学園規則も揉めごとも
「討論」と「法廷」で解決する


教育プログラムの中でもっともユニークなのは、種子学園には子どもたちが参加する「生活討論会」と「法廷」という、2つの法制組織があるということです。

 

「生活討論会」は、実務的な討論と決定を行なっていく議会のような仕組みを持ちます。議題になるのは、学園の規則をはじめ、「学校の木の枝は切り落として、チャンバラに使っていいのか?」という疑問や、「けんかの問題」まで実にさまざま。大人と子どもの区別なく誰もが議案を提案することができ、等しい価値を持つ1票を投じることができます。

「法廷」は、規律の維持を担う役割を持っており、毎日昼に「裁判」が開かれます。その中身は、現実の大人社会と大差ないと思われるような本格的なもの。同学園が行う「裁判」はざっと次のような流れとなります。
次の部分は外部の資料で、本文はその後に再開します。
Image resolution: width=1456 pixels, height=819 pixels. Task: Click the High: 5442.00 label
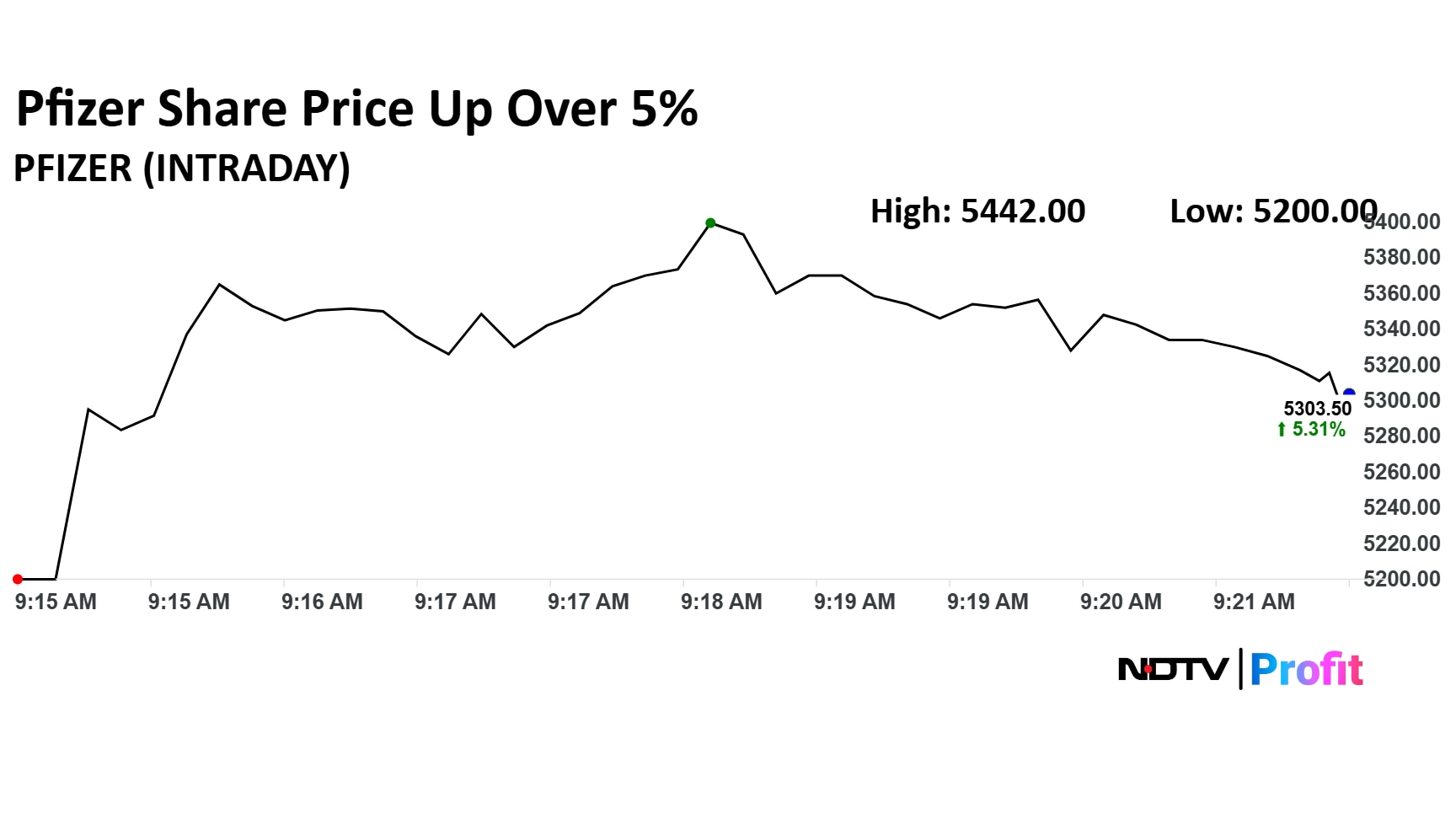(977, 211)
・裁判官は生活討論会で選任され、3人の輪番制裁判官による合議審が開廷される
・裁判を開く前に裁判官によって案件を討論。裁判でどのように処理するべきかを決定してから開廷となる
・法廷では裁判官がまず案件の調査結果を発表。当事者双方の弁論へと進み、次に証人尋問、最後に判決を言い渡す。

裁判は学園の誰しもが訴えを起こすことができます。
ちなみに訴状には、「原告は誰か」「被告は誰か」「いつ、何が起こったのか」「どういった証拠あるいは証人が存在するか」などを書き記すのだそう。裁判で弁論に自信がない場合は弁が立つ友だちにお願いするなど、代理人を立てることもできるそうです。